For 75 years, the NBA has been a best-superstar-wins league. Individual greatness is measured, often unfairly, by a player’s ability to crack the championship code and linger at the top for a good while. And in this era of transience, stars are alleviating that pressure by collaborating with others who feel the same burden. A rival is now an ally in training.
If you prefer parity of opportunity — stars not always desiring big markets, glamour franchises and alluring destinations — the league needs a Milwaukee, Denver or Utah to be the standard. And this is the year for one of those organic contenders to win it all. LeBron is sitting at home. The Nets, as good as they look right now, are a new house in need of more furniture. The Clippers are the Clippers, even with Leonard and Paul George. This is the time for a mortal team with a solo superstar to enjoy a moment.

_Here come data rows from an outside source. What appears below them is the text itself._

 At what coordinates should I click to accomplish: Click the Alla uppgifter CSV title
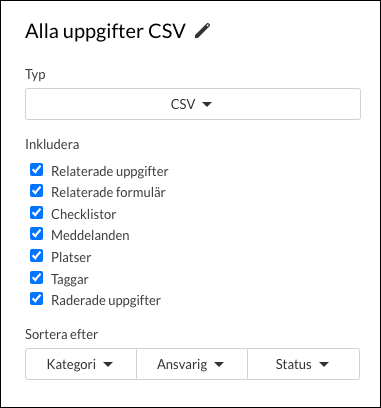pyautogui.click(x=105, y=31)
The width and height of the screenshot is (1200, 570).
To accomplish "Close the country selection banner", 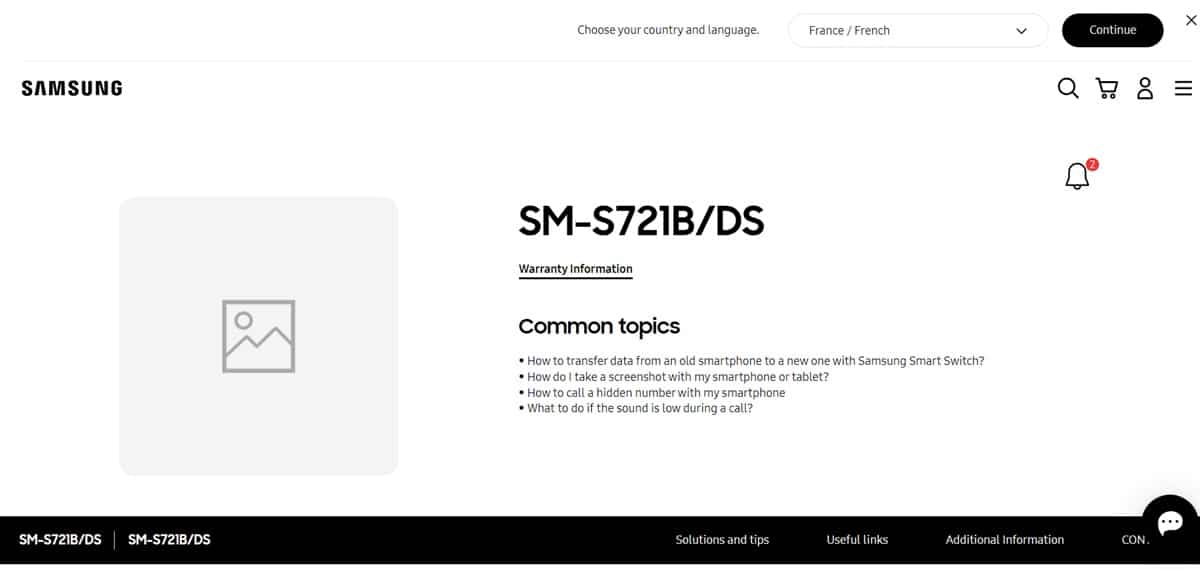I will (1190, 20).
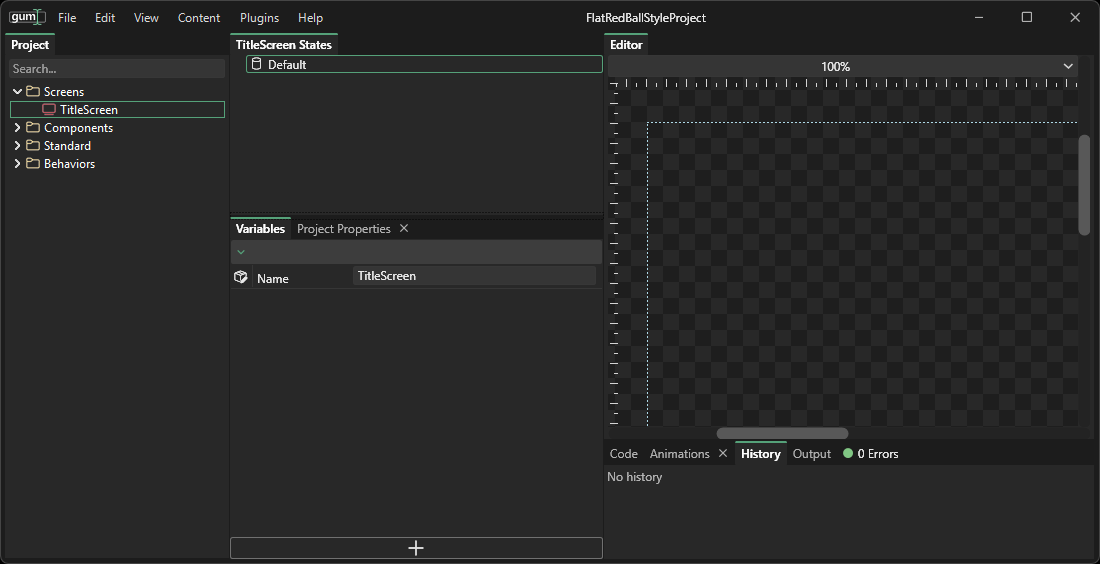The width and height of the screenshot is (1100, 564).
Task: Close the Project Properties tab
Action: click(x=404, y=229)
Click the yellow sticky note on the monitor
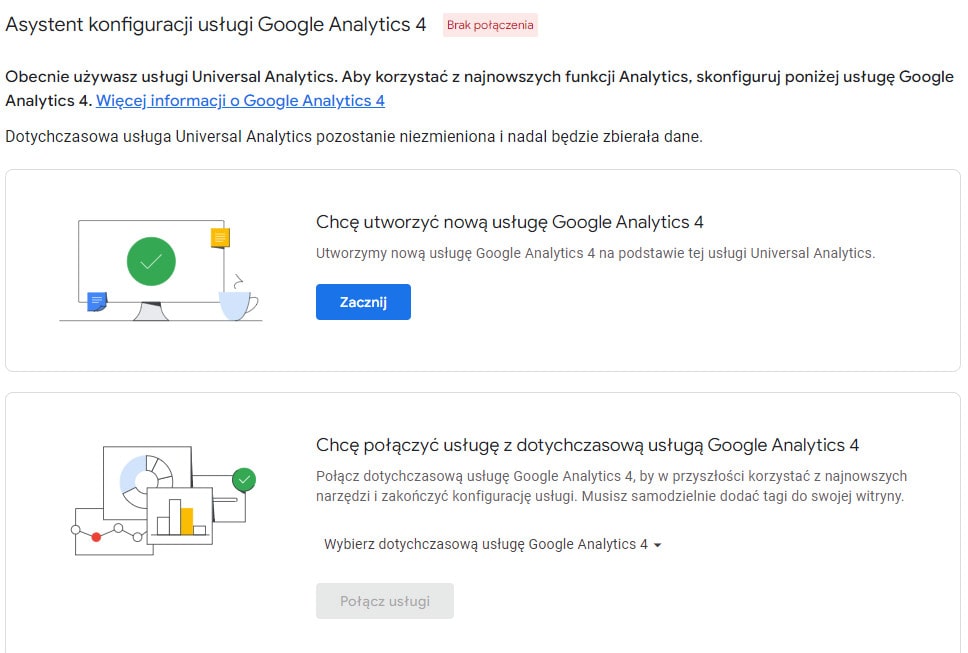Viewport: 968px width, 653px height. 220,237
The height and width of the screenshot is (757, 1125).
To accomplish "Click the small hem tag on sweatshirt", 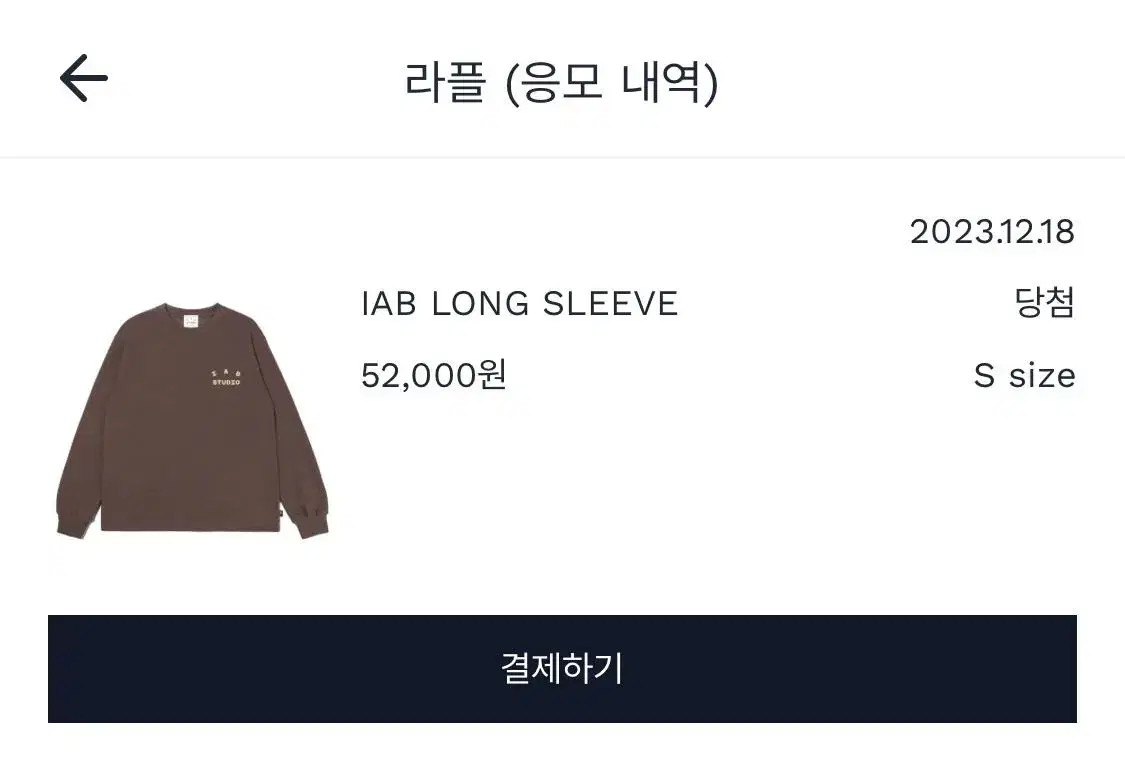I will [280, 511].
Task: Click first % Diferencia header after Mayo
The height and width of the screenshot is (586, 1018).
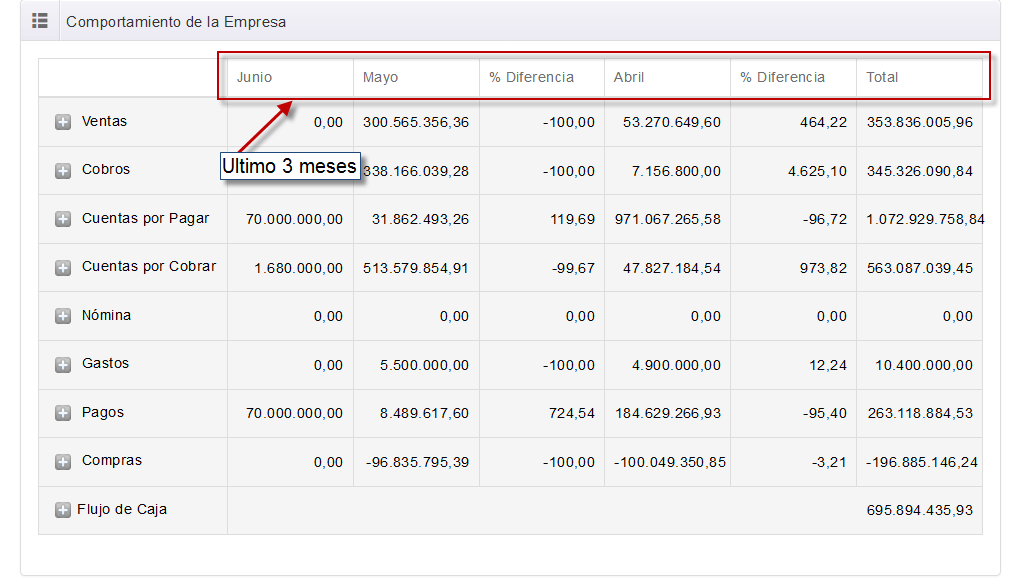Action: click(531, 77)
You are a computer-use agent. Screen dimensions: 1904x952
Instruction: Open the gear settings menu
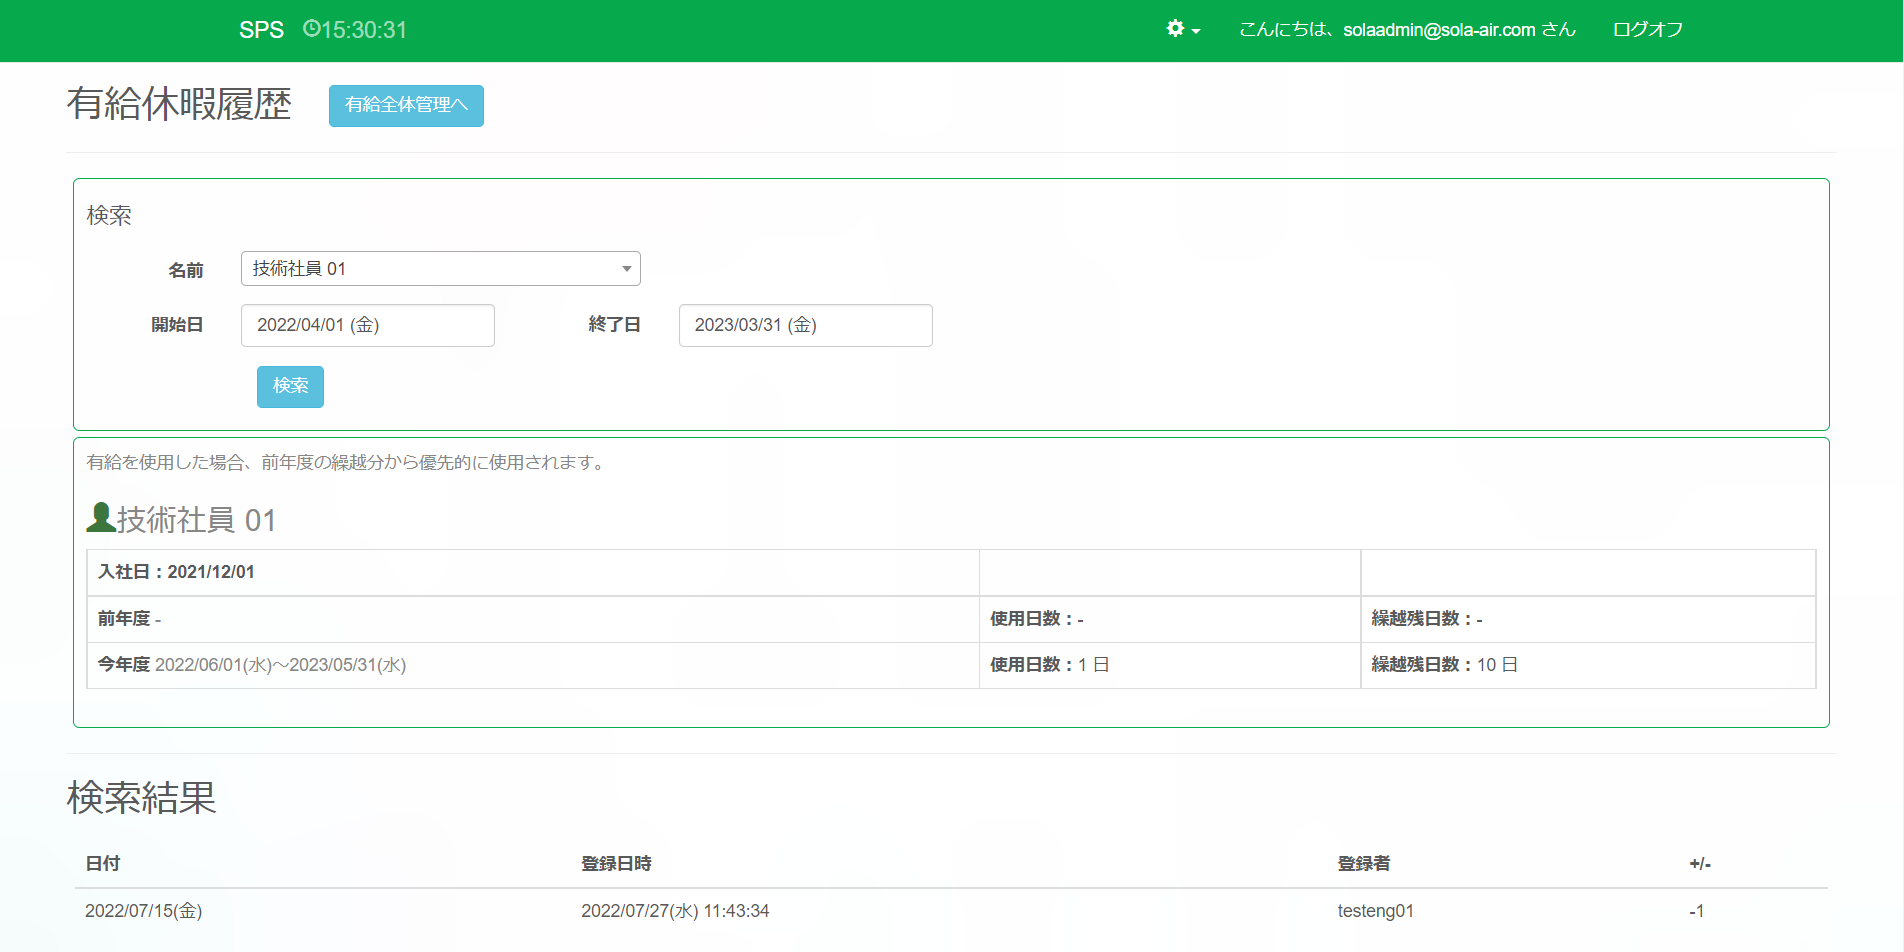tap(1175, 29)
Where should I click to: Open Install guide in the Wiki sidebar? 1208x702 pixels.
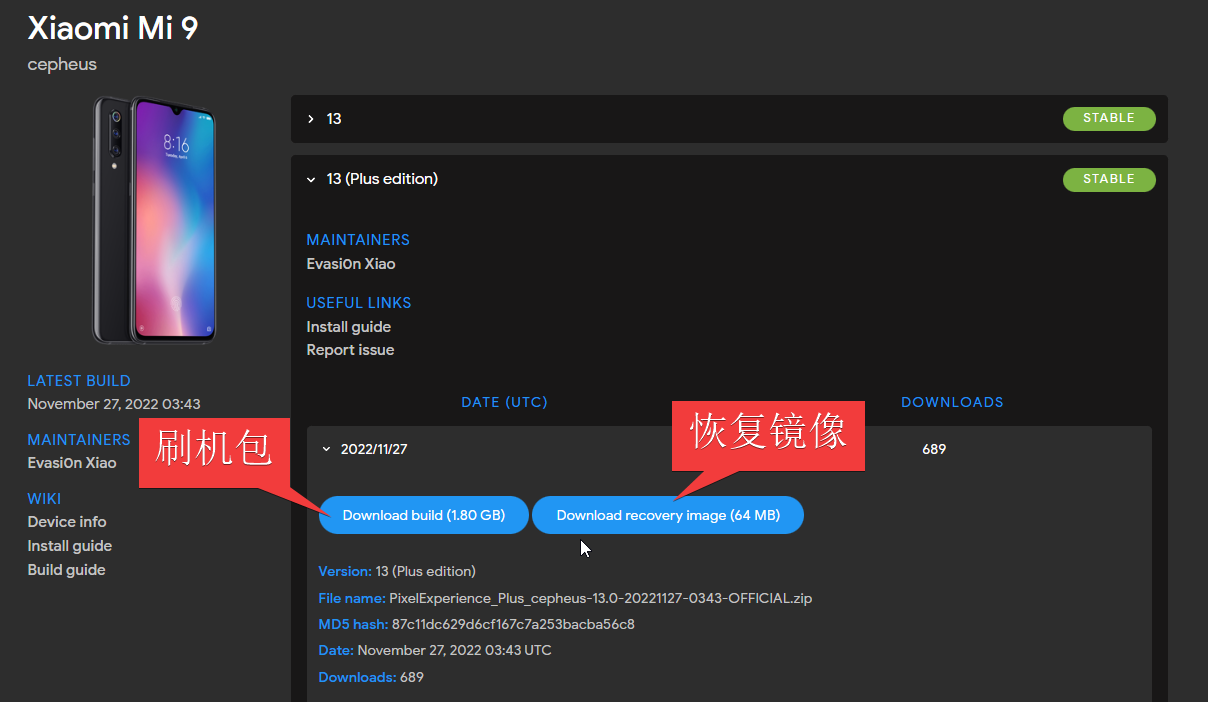tap(69, 546)
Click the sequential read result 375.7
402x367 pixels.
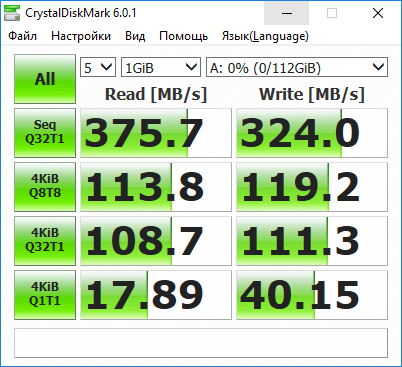[x=156, y=133]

Yet there is Milwaukee, gasping, getting crushed. If the Bucks don’t get back in this series, Coach Mike Budenholzer could be out of a job, and the franchise player’s patience will be a concern again.
In this angsty environment, that’s how a best practice becomes a cautionary tale. By extension, it becomes a concern for Nikola Jokic, Joel Embiid, Luka Doncic, Donovan Mitchell and Devin Booker if they can’t reach the Finals quickly.
The game needs a shift in player motivation. For that to happen, it normally takes a new kind of champion to admire. Even in a postseason full of change, that might be asking too much.